Sunday, January 25, 2026

A Spiritual Issue

There have always been those people we did not see.  I grew up in a segregated south where the black community was present, but for all practical purposes, invisible.  As a pastor I remember the pain of a young woman recently divorced as she spoke of being shunned by people she once thought of as friends.  They no longer saw her.  Even today there are those who live invisible lives in nursing homes, under expressway bridges, and in refugee camps. In some ways it is not just the poor whom we will always have with us, but the invisible ones as well.   

The inability to see one another seems magnified in this culture of instant communication.  Instead of knowing people by looking them in the eyes, we live seeing one another through something so small we can hold it in our hand. We no longer pay attention to the world as it presents itself; we take a video of it.  Our society suffers for many reason, but surely one reason is that we no longer really see each other.  We see, but we do not see.  We see our titles, our roles, the personal benefits which come from an association.  We see the powerful and the disenfranchised, the affluent and the poor, those like us and those who are different.  

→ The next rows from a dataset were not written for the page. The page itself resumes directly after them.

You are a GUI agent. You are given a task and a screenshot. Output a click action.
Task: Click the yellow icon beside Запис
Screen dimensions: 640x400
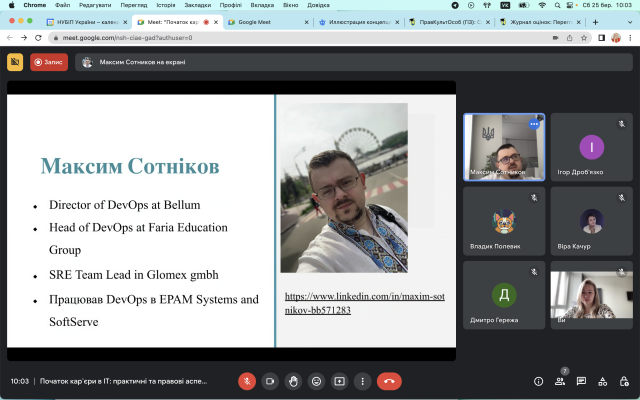coord(15,62)
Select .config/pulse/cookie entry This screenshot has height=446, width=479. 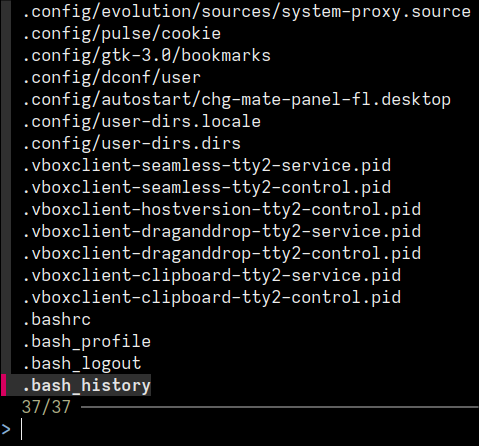[121, 34]
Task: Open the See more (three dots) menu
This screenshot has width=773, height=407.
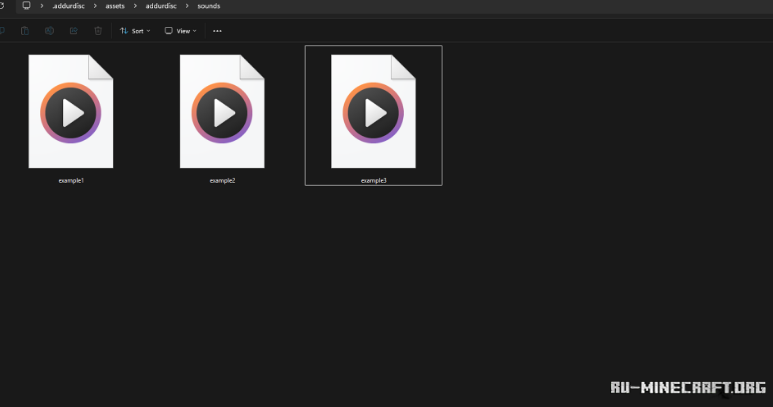Action: (217, 31)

Who we no longer see is each other.  We no longer see each person we encounter as one who bears the common imprint of the Holy One who created "them and us."  We may declare our society divided by many factors, but chief among them is one that is spiritual.  Our divisions have made us invisible to one another.  We no longer look at one another and see our neighbor.  Our inability to see one another as one who is us has unleashed a venomous evil which can only be overcome by each of us unleashing God's love through our lives.